Essentially, the data QC report aims to provide a comprehensive overview of the sequencing run’s quality, identifying potential issues like low quality reads, adapter contamination, or biases that could impact downstream analysis. This information is crucial for determining if the data meets the required standards for subsequent bioinformatics pipelines.
27.28. What are Phred-scores?
In DNA sequencing, a Phred quality score (also known as a Q score) is a measure of the quality or accuracy of a nucleotide base call. It quantifies the probability that a base was identified incorrectly by the sequencing instrument.
Here’s a breakdown of Phred scores:
* Logarithmic scale: Phred quality scores are expressed on a negative logarithmic scale. This means a higher Q score indicates a lower probability of error and thus a more confident base call.
* Calculating the score: The score is calculated using the formula: Q = -10 log₁₀(P), where P is the probability of an incorrect base call.
* Interpretation: For example:
* A Phred score of 10 means there is a 1 in 10 chance of an incorrect base call (90% accuracy).

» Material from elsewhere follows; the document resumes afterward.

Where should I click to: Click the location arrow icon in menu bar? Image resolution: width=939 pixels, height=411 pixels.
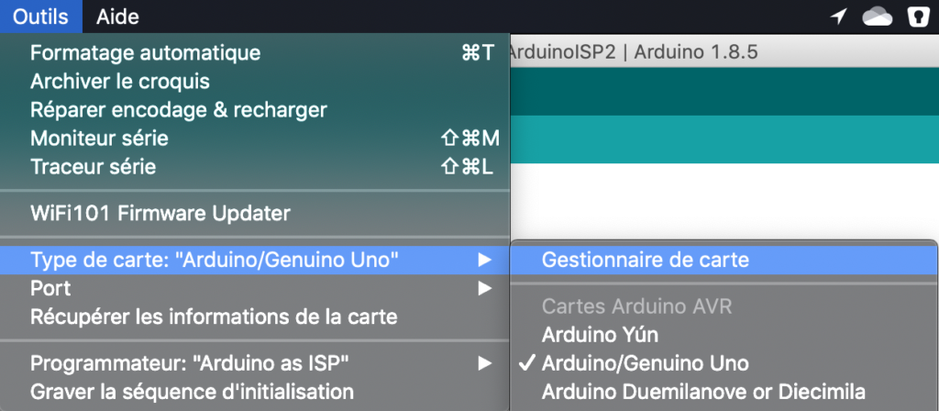click(838, 17)
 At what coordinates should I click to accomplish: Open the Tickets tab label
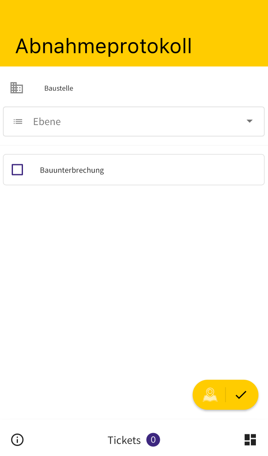[124, 440]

* A Phred score of 20 means there is a 1 in 100 chance of an incorrect base call (99% accuracy).
* A Phred score of 30 means there is a 1 in 1000 chance of an incorrect base call (99.9% accuracy).
* Encoding in FASTQ files: Phred scores are typically stored alongside DNA sequences in the FASTQ format, encoded as ASCII characters.

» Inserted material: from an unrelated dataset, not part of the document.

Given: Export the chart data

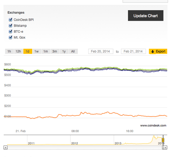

Applications of Phred scores
* Sequence Quality Assessment: Phred scores are used to assess the overall quality of sequencing data and identify regions of low quality within a sequence.

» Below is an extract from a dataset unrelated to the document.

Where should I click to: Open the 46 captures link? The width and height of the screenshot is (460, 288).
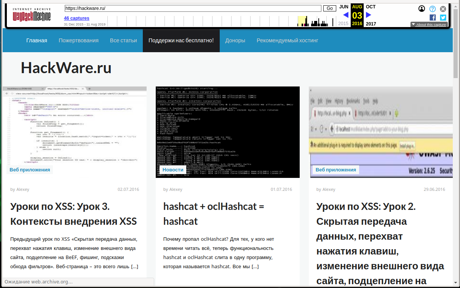(77, 18)
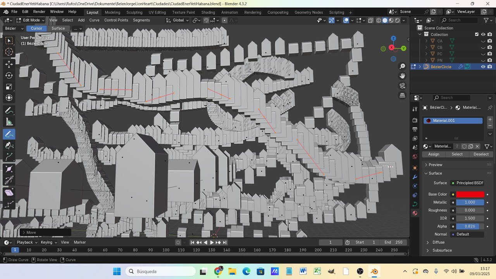Screen dimensions: 496x279
Task: Click the zoom view magnifier icon
Action: coord(403,66)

* Filtering and Trimming: Low-quality bases (those with low Phred scores) can be removed or trimmed from sequencing reads to improve the accuracy of downstream analysis.
* Consensus Sequence Determination: Phred scores are crucial in DNA sequence assembly, where multiple overlapping reads are combined to create a single, more accurate consensus sequence. Higher Phred scores contribute to higher confidence in the consensus sequence.
* Variant Calling: Phred scores also play a role in variant calling, helping to estimate the confidence that a particular variation (like a single nucleotide polymorphism or SNP) detected in the sequenced DNA is real and not a sequencing error.